Marijuana, also known as the plant Cannabis, is smoked, ingested, and even used in some pharmaceuticals. It is classified as a psychoactive drug because when used, it causes psychoactive changes, such as a feeling of euphoria or relaxed state. It has physiological effects as well. Even though the drug is proven to be effective for certain ailments, ranging from muscle control problems to inflammation, use of marijuana for recreational purposes without close medical supervision can be quite dangerous - even just one time. To understand why, you must first take a look at the various effects marijuana can have on your body and mind.
Immediate Effects on the Brain
According to DrugAbuse.gov, marijuana that is inhaled through the lungs, in smoke or as vapor, travels into the bloodstream to the brain and the rest of the body quickly. Therefore, the effects are almost immediate. However, ingested marijuana can take anywhere between 30 minutes to more than an hour to do the same. In either case, the immediate effects of marijuana on the brain, according to DrugAbuse.gov, include:
- Slower reaction times and slower bodily movements
- Mood and personality changes, such as euphoric happiness or a relaxed state
- Lack of ability to think clearly to solve simple problems
- Changes in bodily senses, such as enhanced sense of smell or sound
- Perception of time is altered
Immediate Effects on the Body
Regardless of how marijuana is used, it has several physical effects that will occur quickly. Some of the most concerning ways in which marijuana affects the body include:
- An increased heart rate for as long as three hours after use, which could be dangerous with an existing heart condition, as reported by DrugAbuse.gov
- Aggravation to bronchial issues that may already be present in the lungs, such as asthma or other breathing problems
- Expanded blood vessels in the eyes, slightly dilated pupils, and the possibility of lacking peripheral vision
- One marijuana cigarette smoked could cause as much damage as five regular cigarettes, according to DrugFreeWorld.org
Marijuana is a long-acting drug, meaning it stays in your system for a long time once it is used. Furthermore, using marijuana over the long-term can bring about even greater concerns and dangers. A few dangers faced by people who use marijuana a great deal include:
- Also according to DrugFreeWorld.org, changes in reproductive function- such as in the development of sperm cells and the menstrual cycle
- An increased risk of developing psychosis after years of heavy use
- Possible increased risk of testicular cancer
- Risks of chronic bronchitis, and the possibility of other lung issues
- Dependance on marijuana after heavy use for long periods
- Dry mouth, tooth decay, gum disease, and other oral health problems
- Risks of anxiety disorders
Hidden Dangers of Legalization
Beyond the concrete dangers that come along with using marijuana, some people fear most the sociological dangers. Even though some laws concerning marijuana are being relaxed in some states, not everyone is on board. A study introduced by the Pew Research Center shows that about 44 percent of people believe marijuana should stay illegal. Their reasons for this opinion range from the fact marijuana is a harmful drug to the belief marijuana could be considered a gateway drug.

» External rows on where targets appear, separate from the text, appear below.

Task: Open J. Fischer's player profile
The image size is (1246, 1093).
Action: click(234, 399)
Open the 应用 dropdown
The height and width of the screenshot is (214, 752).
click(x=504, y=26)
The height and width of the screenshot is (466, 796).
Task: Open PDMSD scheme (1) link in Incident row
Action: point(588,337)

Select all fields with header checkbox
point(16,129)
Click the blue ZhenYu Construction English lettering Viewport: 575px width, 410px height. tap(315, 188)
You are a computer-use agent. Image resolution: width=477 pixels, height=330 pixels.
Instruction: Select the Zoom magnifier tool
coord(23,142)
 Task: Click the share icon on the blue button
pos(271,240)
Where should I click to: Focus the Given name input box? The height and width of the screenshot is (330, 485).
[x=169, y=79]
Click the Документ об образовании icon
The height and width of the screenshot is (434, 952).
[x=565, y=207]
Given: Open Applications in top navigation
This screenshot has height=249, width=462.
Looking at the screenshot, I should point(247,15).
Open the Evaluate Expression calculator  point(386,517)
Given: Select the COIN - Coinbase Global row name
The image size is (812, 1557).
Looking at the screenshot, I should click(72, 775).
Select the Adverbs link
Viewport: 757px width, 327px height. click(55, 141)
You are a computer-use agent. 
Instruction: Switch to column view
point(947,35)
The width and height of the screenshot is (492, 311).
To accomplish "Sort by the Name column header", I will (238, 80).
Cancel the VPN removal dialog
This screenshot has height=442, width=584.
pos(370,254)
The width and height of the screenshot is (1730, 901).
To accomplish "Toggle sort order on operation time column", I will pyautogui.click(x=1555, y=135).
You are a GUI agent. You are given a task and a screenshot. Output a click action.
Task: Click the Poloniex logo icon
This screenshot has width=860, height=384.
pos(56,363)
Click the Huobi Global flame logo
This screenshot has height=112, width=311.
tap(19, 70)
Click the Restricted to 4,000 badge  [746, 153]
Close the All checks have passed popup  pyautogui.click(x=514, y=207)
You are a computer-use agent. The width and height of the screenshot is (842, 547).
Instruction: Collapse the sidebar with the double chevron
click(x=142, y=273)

Fears that marijuana is being portrayed as less of a drug are not without warrant. A report by CNN brought to light that the country has been down similar paths when it comes to harmful substances. Tobacco, for example, is one drug that is readily available, perfectly legal, and incredibly dangerous. Yet, the U.S. is taking steps to legalize another harmful substance all future generations will have consequences with which to contend.
With marijuana being more accepted, it is bound to be easier for children and young adults to access. According to some studies, the younger age a person is when he or she starts using marijuana, the greater the risks of developing an addiction. Plus, the longer anyone uses the drug, the more dangerous it becomes for their mental and physical health.
Are the Risks Worth the Changes?
When you take a look at all the potential dangers that come along with marijuana use, most would likely reach the conclusion that full legalization would not be worth the inevitable risks. It is true marijuana could be beneficial in the medical community for some patients, but taking steps to allow recreational use does bring about dangers that should be heavily considered.